(TASK DIRECTIONS):
Your job is to restate each entry word for word.

(Collected data):
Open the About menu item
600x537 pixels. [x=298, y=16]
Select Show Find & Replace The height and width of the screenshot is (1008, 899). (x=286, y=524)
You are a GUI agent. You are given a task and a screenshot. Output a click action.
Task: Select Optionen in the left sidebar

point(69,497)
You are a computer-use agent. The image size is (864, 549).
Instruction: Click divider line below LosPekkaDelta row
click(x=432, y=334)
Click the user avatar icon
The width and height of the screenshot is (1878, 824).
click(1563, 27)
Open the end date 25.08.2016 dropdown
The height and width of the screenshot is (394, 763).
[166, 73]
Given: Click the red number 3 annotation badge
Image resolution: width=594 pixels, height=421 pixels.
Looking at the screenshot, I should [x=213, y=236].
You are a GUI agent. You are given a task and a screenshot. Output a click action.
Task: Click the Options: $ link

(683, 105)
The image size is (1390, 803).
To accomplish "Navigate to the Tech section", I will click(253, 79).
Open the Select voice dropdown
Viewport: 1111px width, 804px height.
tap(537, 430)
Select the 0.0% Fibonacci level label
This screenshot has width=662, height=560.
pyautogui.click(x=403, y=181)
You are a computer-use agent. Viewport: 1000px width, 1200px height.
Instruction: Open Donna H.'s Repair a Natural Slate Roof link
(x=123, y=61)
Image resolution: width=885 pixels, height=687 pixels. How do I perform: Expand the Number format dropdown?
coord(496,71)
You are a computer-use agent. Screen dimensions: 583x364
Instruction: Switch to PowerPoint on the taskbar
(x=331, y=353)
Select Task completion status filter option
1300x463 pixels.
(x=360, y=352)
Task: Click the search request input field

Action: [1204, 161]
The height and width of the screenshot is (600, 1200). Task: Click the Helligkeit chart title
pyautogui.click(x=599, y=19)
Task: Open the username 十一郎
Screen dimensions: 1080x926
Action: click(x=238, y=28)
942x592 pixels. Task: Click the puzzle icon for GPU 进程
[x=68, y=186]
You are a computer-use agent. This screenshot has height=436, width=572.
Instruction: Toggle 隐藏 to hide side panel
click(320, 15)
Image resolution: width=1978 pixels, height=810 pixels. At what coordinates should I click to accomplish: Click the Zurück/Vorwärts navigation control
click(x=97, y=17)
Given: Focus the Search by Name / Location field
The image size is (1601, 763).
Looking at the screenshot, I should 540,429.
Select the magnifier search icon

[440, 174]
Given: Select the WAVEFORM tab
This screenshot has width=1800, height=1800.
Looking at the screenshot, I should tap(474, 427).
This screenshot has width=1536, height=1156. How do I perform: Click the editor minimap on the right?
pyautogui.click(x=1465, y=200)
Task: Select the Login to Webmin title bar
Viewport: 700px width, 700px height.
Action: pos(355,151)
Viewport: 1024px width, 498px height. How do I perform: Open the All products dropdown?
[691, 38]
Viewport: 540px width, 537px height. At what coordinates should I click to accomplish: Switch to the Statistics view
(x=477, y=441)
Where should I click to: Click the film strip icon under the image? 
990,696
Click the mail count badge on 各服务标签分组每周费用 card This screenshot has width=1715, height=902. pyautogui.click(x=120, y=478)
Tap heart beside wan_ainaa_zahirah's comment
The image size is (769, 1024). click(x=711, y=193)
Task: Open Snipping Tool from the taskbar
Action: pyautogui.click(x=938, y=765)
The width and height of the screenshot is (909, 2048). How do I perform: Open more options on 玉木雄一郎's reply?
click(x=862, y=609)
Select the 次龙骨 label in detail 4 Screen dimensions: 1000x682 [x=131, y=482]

(RESPONSE BELOW):
Open the About menu item
600x537 pixels. [x=298, y=16]
Select Show Find & Replace The height and width of the screenshot is (1008, 899). (x=286, y=524)
You are a GUI agent. You are given a task and a screenshot. Output a click action.
Task: Select Optionen in the left sidebar

point(69,497)
You are a computer-use agent. The image size is (864, 549).
Instruction: Click divider line below LosPekkaDelta row
click(x=432, y=334)
Click the user avatar icon
The width and height of the screenshot is (1878, 824).
click(1563, 27)
Open the end date 25.08.2016 dropdown
The height and width of the screenshot is (394, 763).
[166, 73]
Given: Click the red number 3 annotation badge
Image resolution: width=594 pixels, height=421 pixels.
Looking at the screenshot, I should [x=213, y=236].
You are a GUI agent. You are given a task and a screenshot. Output a click action.
Task: Click the Options: $ link

(683, 105)
The image size is (1390, 803).
To accomplish "Navigate to the Tech section", I will click(253, 79).
Open the Select voice dropdown
Viewport: 1111px width, 804px height.
tap(537, 430)
Select the 0.0% Fibonacci level label
This screenshot has width=662, height=560.
pyautogui.click(x=403, y=181)
You are a computer-use agent. Viewport: 1000px width, 1200px height.
Instruction: Open Donna H.'s Repair a Natural Slate Roof link
(x=123, y=61)
Image resolution: width=885 pixels, height=687 pixels. How do I perform: Expand the Number format dropdown?
coord(496,71)
You are a computer-use agent. Screen dimensions: 583x364
Instruction: Switch to PowerPoint on the taskbar
(x=331, y=353)
Select Task completion status filter option
1300x463 pixels.
(x=360, y=352)
Task: Click the search request input field

Action: [1204, 161]
The height and width of the screenshot is (600, 1200). Task: Click the Helligkeit chart title
pyautogui.click(x=599, y=19)
Task: Open the username 十一郎
Screen dimensions: 1080x926
Action: click(x=238, y=28)
942x592 pixels. Task: Click the puzzle icon for GPU 进程
[x=68, y=186]
You are a computer-use agent. This screenshot has height=436, width=572.
Instruction: Toggle 隐藏 to hide side panel
click(320, 15)
Image resolution: width=1978 pixels, height=810 pixels. At what coordinates should I click to accomplish: Click the Zurück/Vorwärts navigation control
click(x=97, y=17)
Given: Focus the Search by Name / Location field
The image size is (1601, 763).
Looking at the screenshot, I should 540,429.
Select the magnifier search icon

[440, 174]
Given: Select the WAVEFORM tab
This screenshot has width=1800, height=1800.
Looking at the screenshot, I should tap(474, 427).
This screenshot has width=1536, height=1156. How do I perform: Click the editor minimap on the right?
pyautogui.click(x=1465, y=200)
Task: Select the Login to Webmin title bar
Viewport: 700px width, 700px height.
Action: pos(355,151)
Viewport: 1024px width, 498px height. How do I perform: Open the All products dropdown?
[691, 38]
Viewport: 540px width, 537px height. At what coordinates should I click to accomplish: Switch to the Statistics view
(x=477, y=441)
Where should I click to: Click the film strip icon under the image? 
990,696
Click the mail count badge on 各服务标签分组每周费用 card This screenshot has width=1715, height=902. pyautogui.click(x=120, y=478)
Tap heart beside wan_ainaa_zahirah's comment
The image size is (769, 1024). click(x=711, y=193)
Task: Open Snipping Tool from the taskbar
Action: pyautogui.click(x=938, y=765)
The width and height of the screenshot is (909, 2048). How do I perform: Open more options on 玉木雄一郎's reply?
click(x=862, y=609)
Select the 次龙骨 label in detail 4 Screen dimensions: 1000x682 [x=131, y=482]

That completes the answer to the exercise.